Work to be completed: Copy, from the material below, every line in which the word "Expand" can be found.

[[ Material for this exercise, beginning ]]

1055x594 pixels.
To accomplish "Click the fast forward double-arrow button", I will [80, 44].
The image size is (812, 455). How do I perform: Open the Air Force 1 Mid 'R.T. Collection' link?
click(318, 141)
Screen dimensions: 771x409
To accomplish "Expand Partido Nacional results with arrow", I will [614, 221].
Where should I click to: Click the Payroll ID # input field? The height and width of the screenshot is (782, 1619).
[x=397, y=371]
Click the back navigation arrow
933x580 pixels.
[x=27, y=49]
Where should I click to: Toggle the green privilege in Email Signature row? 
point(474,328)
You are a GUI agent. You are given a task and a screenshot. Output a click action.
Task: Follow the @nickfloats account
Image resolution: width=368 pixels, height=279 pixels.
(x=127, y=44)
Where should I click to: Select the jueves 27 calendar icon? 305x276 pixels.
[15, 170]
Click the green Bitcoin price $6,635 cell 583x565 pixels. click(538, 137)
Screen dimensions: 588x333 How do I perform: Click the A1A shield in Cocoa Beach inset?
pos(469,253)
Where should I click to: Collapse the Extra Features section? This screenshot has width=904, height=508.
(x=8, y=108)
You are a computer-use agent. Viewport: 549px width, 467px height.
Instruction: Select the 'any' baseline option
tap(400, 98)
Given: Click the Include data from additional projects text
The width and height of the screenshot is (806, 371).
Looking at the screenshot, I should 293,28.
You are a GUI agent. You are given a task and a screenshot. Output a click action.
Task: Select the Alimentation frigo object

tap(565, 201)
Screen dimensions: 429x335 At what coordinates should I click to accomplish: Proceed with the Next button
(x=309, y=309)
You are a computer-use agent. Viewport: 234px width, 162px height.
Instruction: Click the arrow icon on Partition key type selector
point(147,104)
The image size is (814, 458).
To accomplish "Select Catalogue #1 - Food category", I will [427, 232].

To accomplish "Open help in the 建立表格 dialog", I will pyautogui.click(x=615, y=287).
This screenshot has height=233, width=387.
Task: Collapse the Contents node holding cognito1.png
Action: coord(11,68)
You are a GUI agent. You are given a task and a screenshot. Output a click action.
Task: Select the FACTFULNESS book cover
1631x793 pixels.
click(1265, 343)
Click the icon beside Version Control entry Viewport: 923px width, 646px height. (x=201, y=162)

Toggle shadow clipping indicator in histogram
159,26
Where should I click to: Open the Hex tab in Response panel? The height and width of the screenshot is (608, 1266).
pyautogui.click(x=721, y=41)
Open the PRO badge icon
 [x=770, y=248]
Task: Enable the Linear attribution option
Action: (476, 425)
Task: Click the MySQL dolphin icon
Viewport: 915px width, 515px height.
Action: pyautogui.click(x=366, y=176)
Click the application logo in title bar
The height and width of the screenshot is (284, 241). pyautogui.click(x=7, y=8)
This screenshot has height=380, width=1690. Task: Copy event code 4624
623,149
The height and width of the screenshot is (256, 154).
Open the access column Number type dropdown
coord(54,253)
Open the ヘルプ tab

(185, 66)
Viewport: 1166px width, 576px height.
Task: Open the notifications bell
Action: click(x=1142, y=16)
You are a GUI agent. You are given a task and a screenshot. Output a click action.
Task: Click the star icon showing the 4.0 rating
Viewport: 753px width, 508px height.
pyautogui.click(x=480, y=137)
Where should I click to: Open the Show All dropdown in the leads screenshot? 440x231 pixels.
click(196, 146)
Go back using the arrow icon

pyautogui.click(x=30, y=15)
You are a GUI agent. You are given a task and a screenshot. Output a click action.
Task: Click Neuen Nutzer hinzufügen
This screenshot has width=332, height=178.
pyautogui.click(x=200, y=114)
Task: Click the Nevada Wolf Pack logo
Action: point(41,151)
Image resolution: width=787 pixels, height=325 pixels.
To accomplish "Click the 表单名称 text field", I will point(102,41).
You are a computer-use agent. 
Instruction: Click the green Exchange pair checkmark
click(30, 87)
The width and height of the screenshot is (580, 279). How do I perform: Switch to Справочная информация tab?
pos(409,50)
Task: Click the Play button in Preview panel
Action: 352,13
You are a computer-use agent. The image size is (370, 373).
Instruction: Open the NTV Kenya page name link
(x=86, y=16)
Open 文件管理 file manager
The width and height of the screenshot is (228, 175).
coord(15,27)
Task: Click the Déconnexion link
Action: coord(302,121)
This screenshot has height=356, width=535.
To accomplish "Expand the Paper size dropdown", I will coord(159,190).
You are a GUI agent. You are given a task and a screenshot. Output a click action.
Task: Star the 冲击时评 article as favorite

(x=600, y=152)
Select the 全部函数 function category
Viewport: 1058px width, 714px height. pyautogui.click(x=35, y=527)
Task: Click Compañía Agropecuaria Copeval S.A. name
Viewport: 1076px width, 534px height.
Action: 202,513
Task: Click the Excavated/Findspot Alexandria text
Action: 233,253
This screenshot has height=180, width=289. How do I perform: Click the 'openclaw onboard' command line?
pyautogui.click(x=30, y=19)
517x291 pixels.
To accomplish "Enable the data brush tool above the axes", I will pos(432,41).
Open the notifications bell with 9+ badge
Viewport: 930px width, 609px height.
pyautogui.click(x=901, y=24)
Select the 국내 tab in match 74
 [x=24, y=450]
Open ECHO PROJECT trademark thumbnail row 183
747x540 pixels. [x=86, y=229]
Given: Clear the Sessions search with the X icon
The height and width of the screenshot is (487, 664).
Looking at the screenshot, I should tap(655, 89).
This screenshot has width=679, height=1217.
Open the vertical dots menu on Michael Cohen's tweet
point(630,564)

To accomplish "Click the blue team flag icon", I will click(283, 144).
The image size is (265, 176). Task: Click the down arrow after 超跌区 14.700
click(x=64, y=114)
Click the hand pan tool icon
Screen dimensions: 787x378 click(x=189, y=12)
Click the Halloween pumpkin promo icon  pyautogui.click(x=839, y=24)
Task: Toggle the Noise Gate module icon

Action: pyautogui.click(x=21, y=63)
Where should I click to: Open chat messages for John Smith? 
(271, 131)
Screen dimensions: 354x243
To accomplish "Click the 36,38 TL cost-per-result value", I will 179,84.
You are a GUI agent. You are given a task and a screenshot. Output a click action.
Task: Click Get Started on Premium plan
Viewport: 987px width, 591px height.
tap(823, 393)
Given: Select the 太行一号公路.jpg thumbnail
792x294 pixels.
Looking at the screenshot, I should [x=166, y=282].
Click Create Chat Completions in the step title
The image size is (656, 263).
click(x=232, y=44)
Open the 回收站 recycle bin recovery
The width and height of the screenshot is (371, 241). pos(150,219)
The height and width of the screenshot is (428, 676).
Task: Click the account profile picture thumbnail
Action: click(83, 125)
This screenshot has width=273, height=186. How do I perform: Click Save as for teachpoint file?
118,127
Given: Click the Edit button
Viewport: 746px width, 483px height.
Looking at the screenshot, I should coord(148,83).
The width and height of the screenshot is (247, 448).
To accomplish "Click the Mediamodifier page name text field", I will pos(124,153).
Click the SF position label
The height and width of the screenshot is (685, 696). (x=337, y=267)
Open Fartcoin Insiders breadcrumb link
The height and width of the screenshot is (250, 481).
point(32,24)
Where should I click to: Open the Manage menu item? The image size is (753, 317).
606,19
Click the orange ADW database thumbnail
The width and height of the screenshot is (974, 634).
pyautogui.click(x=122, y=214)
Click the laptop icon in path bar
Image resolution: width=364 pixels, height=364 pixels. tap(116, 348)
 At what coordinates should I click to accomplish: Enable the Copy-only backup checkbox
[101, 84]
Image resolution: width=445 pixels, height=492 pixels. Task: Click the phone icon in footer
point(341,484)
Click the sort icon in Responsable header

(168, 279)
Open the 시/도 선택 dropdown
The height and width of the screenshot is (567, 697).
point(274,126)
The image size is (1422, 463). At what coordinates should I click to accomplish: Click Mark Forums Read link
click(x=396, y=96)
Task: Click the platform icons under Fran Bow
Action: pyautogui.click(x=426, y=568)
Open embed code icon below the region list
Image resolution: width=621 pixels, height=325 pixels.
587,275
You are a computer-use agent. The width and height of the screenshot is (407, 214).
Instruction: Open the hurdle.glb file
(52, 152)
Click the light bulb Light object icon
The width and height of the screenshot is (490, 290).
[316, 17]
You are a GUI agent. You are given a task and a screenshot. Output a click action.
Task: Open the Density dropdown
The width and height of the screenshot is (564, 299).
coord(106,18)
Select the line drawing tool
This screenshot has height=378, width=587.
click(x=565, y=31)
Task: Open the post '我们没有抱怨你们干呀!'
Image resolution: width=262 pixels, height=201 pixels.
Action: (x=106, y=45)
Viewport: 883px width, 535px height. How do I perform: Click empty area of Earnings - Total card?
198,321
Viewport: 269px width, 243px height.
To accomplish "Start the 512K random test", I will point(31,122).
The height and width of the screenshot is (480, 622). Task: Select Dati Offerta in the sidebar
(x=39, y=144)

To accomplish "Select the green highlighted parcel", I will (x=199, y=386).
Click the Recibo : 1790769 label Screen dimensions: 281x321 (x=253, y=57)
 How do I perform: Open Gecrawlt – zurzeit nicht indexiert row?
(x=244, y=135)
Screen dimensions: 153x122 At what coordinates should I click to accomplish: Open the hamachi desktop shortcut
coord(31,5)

[[ Material for this exercise, end ]]

Your response:
To accomplish "Expand Partido Nacional results with arrow", I will [614, 221].
To accomplish "Expand the Paper size dropdown", I will coord(159,190).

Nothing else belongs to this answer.